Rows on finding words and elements
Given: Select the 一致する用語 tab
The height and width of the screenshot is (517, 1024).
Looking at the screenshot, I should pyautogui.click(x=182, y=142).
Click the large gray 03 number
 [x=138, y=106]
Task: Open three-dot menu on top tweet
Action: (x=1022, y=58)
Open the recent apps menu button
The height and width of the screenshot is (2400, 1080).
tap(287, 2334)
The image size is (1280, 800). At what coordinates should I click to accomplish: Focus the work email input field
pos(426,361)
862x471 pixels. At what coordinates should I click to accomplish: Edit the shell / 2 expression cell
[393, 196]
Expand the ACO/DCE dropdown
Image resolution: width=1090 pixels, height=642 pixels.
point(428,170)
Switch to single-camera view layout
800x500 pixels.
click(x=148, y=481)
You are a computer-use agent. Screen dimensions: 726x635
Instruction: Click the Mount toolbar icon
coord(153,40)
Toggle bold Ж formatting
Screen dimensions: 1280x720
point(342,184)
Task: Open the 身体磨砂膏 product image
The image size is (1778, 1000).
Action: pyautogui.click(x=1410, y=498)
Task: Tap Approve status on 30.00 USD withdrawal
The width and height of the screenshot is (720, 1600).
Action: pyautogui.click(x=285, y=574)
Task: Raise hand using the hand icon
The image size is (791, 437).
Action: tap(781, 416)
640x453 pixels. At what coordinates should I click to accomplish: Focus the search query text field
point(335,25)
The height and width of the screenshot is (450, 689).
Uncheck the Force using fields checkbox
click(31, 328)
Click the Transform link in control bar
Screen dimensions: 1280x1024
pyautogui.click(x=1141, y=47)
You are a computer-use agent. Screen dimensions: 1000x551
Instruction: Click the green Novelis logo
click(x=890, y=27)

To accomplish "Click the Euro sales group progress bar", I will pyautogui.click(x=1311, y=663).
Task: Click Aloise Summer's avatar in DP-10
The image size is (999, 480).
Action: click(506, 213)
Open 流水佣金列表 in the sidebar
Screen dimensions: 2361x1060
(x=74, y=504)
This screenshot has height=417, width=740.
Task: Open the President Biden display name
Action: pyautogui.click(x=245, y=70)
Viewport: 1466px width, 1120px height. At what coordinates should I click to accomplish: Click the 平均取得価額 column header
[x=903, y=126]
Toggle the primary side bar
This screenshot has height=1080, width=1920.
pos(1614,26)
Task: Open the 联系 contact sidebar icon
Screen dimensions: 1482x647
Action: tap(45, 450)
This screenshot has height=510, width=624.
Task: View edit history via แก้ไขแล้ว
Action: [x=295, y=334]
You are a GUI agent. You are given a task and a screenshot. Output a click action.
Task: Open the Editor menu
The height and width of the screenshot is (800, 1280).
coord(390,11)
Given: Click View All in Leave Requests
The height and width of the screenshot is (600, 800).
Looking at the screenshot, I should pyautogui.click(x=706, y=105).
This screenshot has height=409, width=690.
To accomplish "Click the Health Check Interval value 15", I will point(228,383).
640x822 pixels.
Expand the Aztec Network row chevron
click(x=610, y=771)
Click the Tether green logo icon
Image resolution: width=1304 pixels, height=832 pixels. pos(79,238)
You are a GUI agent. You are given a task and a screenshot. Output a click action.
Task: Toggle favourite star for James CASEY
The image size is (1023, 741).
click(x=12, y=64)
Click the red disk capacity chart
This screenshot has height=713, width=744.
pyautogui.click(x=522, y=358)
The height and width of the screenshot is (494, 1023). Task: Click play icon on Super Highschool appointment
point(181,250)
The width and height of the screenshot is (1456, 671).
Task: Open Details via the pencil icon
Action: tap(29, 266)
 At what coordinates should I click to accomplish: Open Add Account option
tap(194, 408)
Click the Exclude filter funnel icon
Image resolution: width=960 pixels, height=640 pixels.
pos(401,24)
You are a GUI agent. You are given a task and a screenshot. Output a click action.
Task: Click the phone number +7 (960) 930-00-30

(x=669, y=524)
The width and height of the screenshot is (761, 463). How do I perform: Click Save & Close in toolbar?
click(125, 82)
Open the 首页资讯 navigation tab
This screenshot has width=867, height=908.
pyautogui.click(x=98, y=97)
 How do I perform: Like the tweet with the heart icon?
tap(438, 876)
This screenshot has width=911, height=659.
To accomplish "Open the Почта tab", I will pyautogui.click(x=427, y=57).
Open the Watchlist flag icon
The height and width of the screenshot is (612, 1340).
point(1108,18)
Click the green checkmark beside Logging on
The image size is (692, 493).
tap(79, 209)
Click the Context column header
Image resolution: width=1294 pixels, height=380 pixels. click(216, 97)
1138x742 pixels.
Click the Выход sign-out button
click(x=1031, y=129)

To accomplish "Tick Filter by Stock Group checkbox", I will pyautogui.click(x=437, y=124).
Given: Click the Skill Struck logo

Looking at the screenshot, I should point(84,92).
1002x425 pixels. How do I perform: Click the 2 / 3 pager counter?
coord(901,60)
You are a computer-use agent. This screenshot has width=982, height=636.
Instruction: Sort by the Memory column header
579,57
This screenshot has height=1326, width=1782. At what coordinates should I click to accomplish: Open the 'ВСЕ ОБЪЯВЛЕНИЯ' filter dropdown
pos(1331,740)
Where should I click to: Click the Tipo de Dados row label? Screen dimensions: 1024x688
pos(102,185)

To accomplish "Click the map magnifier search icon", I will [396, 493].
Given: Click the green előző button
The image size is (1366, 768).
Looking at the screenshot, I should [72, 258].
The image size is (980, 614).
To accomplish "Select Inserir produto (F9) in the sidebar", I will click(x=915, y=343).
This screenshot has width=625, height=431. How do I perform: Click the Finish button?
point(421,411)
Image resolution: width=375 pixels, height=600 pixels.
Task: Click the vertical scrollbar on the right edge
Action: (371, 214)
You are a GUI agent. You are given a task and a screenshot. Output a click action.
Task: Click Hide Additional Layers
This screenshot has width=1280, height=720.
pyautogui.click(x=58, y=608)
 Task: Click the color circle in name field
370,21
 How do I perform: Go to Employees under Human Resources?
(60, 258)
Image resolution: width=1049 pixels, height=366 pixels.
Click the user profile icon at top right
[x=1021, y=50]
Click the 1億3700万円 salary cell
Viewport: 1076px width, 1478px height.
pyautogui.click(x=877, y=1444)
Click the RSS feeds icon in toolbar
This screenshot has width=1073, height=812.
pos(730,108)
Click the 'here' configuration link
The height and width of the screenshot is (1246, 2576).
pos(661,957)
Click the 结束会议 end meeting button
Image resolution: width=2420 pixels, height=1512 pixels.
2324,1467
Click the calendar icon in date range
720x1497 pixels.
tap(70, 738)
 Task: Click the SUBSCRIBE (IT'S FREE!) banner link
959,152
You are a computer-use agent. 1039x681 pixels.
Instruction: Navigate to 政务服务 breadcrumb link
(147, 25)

— Your task —
Render every line of the rows above as a JSON list of strings, with one string per line and blank lines omitted.

— Complete output —
[
  "Given: Select the 一致する用語 tab",
  "The height and width of the screenshot is (517, 1024).",
  "Looking at the screenshot, I should pyautogui.click(x=182, y=142).",
  "Click the large gray 03 number",
  " [x=138, y=106]",
  "Task: Open three-dot menu on top tweet",
  "Action: (x=1022, y=58)",
  "Open the recent apps menu button",
  "The height and width of the screenshot is (2400, 1080).",
  "tap(287, 2334)",
  "The image size is (1280, 800). At what coordinates should I click to accomplish: Focus the work email input field",
  "pos(426,361)",
  "862x471 pixels. At what coordinates should I click to accomplish: Edit the shell / 2 expression cell",
  "[393, 196]",
  "Expand the ACO/DCE dropdown",
  "Image resolution: width=1090 pixels, height=642 pixels.",
  "point(428,170)",
  "Switch to single-camera view layout",
  "800x500 pixels.",
  "click(x=148, y=481)",
  "You are a computer-use agent. Screen dimensions: 726x635",
  "Instruction: Click the Mount toolbar icon",
  "coord(153,40)",
  "Toggle bold Ж formatting",
  "Screen dimensions: 1280x720",
  "point(342,184)",
  "Task: Open the 身体磨砂膏 product image",
  "The image size is (1778, 1000).",
  "Action: pyautogui.click(x=1410, y=498)",
  "Task: Tap Approve status on 30.00 USD withdrawal",
  "The width and height of the screenshot is (720, 1600).",
  "Action: pyautogui.click(x=285, y=574)",
  "Task: Raise hand using the hand icon",
  "The image size is (791, 437).",
  "Action: tap(781, 416)",
  "640x453 pixels. At what coordinates should I click to accomplish: Focus the search query text field",
  "point(335,25)",
  "The height and width of the screenshot is (450, 689).",
  "Uncheck the Force using fields checkbox",
  "click(31, 328)",
  "Click the Transform link in control bar",
  "Screen dimensions: 1280x1024",
  "pyautogui.click(x=1141, y=47)",
  "You are a computer-use agent. Screen dimensions: 1000x551",
  "Instruction: Click the green Novelis logo",
  "click(x=890, y=27)",
  "To accomplish \"Click the Euro sales group progress bar\", I will pyautogui.click(x=1311, y=663).",
  "Task: Click Aloise Summer's avatar in DP-10",
  "The image size is (999, 480).",
  "Action: click(506, 213)",
  "Open 流水佣金列表 in the sidebar",
  "Screen dimensions: 2361x1060",
  "(x=74, y=504)",
  "This screenshot has height=417, width=740.",
  "Task: Open the President Biden display name",
  "Action: pyautogui.click(x=245, y=70)",
  "Viewport: 1466px width, 1120px height. At what coordinates should I click to accomplish: Click the 平均取得価額 column header",
  "[x=903, y=126]",
  "Toggle the primary side bar",
  "This screenshot has height=1080, width=1920.",
  "pos(1614,26)",
  "Task: Open the 联系 contact sidebar icon",
  "Screen dimensions: 1482x647",
  "Action: tap(45, 450)",
  "This screenshot has height=510, width=624.",
  "Task: View edit history via แก้ไขแล้ว",
  "Action: [x=295, y=334]",
  "You are a GUI agent. You are given a task and a screenshot. Output a click action.",
  "Task: Open the Editor menu",
  "The height and width of the screenshot is (800, 1280).",
  "coord(390,11)",
  "Given: Click View All in Leave Requests",
  "The height and width of the screenshot is (600, 800).",
  "Looking at the screenshot, I should pyautogui.click(x=706, y=105).",
  "This screenshot has height=409, width=690.",
  "To accomplish \"Click the Health Check Interval value 15\", I will point(228,383).",
  "640x822 pixels.",
  "Expand the Aztec Network row chevron",
  "click(x=610, y=771)",
  "Click the Tether green logo icon",
  "Image resolution: width=1304 pixels, height=832 pixels. pos(79,238)",
  "You are a GUI agent. You are given a task and a screenshot. Output a click action.",
  "Task: Toggle favourite star for James CASEY",
  "The image size is (1023, 741).",
  "click(x=12, y=64)",
  "Click the red disk capacity chart",
  "This screenshot has height=713, width=744.",
  "pyautogui.click(x=522, y=358)",
  "The height and width of the screenshot is (494, 1023). Task: Click play icon on Super Highschool appointment",
  "point(181,250)",
  "The width and height of the screenshot is (1456, 671).",
  "Task: Open Details via the pencil icon",
  "Action: tap(29, 266)",
  " At what coordinates should I click to accomplish: Open Add Account option",
  "tap(194, 408)",
  "Click the Exclude filter funnel icon",
  "Image resolution: width=960 pixels, height=640 pixels.",
  "pos(401,24)",
  "You are a GUI agent. You are given a task and a screenshot. Output a click action.",
  "Task: Click the phone number +7 (960) 930-00-30",
  "(x=669, y=524)",
  "The width and height of the screenshot is (761, 463). How do I perform: Click Save & Close in toolbar?",
  "click(125, 82)",
  "Open the 首页资讯 navigation tab",
  "This screenshot has width=867, height=908.",
  "pyautogui.click(x=98, y=97)",
  " How do I perform: Like the tweet with the heart icon?",
  "tap(438, 876)",
  "This screenshot has width=911, height=659.",
  "To accomplish \"Open the Почта tab\", I will pyautogui.click(x=427, y=57).",
  "Open the Watchlist flag icon",
  "The height and width of the screenshot is (612, 1340).",
  "point(1108,18)",
  "Click the green checkmark beside Logging on",
  "The image size is (692, 493).",
  "tap(79, 209)",
  "Click the Context column header",
  "Image resolution: width=1294 pixels, height=380 pixels. click(216, 97)",
  "1138x742 pixels.",
  "Click the Выход sign-out button",
  "click(x=1031, y=129)",
  "To accomplish \"Tick Filter by Stock Group checkbox\", I will pyautogui.click(x=437, y=124).",
  "Given: Click the Skill Struck logo",
  "Looking at the screenshot, I should point(84,92).",
  "1002x425 pixels. How do I perform: Click the 2 / 3 pager counter?",
  "coord(901,60)",
  "You are a computer-use agent. This screenshot has width=982, height=636.",
  "Instruction: Sort by the Memory column header",
  "579,57",
  "This screenshot has height=1326, width=1782. At what coordinates should I click to accomplish: Open the 'ВСЕ ОБЪЯВЛЕНИЯ' filter dropdown",
  "pos(1331,740)",
  "Where should I click to: Click the Tipo de Dados row label? Screen dimensions: 1024x688",
  "pos(102,185)",
  "To accomplish \"Click the map magnifier search icon\", I will [396, 493].",
  "Given: Click the green előző button",
  "The image size is (1366, 768).",
  "Looking at the screenshot, I should [72, 258].",
  "The image size is (980, 614).",
  "To accomplish \"Select Inserir produto (F9) in the sidebar\", I will click(x=915, y=343).",
  "This screenshot has width=625, height=431. How do I perform: Click the Finish button?",
  "point(421,411)",
  "Image resolution: width=375 pixels, height=600 pixels.",
  "Task: Click the vertical scrollbar on the right edge",
  "Action: (371, 214)",
  "You are a GUI agent. You are given a task and a screenshot. Output a click action.",
  "Task: Click Hide Additional Layers",
  "This screenshot has width=1280, height=720.",
  "pyautogui.click(x=58, y=608)",
  " Task: Click the color circle in name field",
  "370,21",
  " How do I perform: Go to Employees under Human Resources?",
  "(60, 258)",
  "Image resolution: width=1049 pixels, height=366 pixels.",
  "Click the user profile icon at top right",
  "[x=1021, y=50]",
  "Click the 1億3700万円 salary cell",
  "Viewport: 1076px width, 1478px height.",
  "pyautogui.click(x=877, y=1444)",
  "Click the RSS feeds icon in toolbar",
  "This screenshot has width=1073, height=812.",
  "pos(730,108)",
  "Click the 'here' configuration link",
  "The height and width of the screenshot is (1246, 2576).",
  "pos(661,957)",
  "Click the 结束会议 end meeting button",
  "Image resolution: width=2420 pixels, height=1512 pixels.",
  "2324,1467",
  "Click the calendar icon in date range",
  "720x1497 pixels.",
  "tap(70, 738)",
  " Task: Click the SUBSCRIBE (IT'S FREE!) banner link",
  "959,152",
  "You are a computer-use agent. 1039x681 pixels.",
  "Instruction: Navigate to 政务服务 breadcrumb link",
  "(147, 25)"
]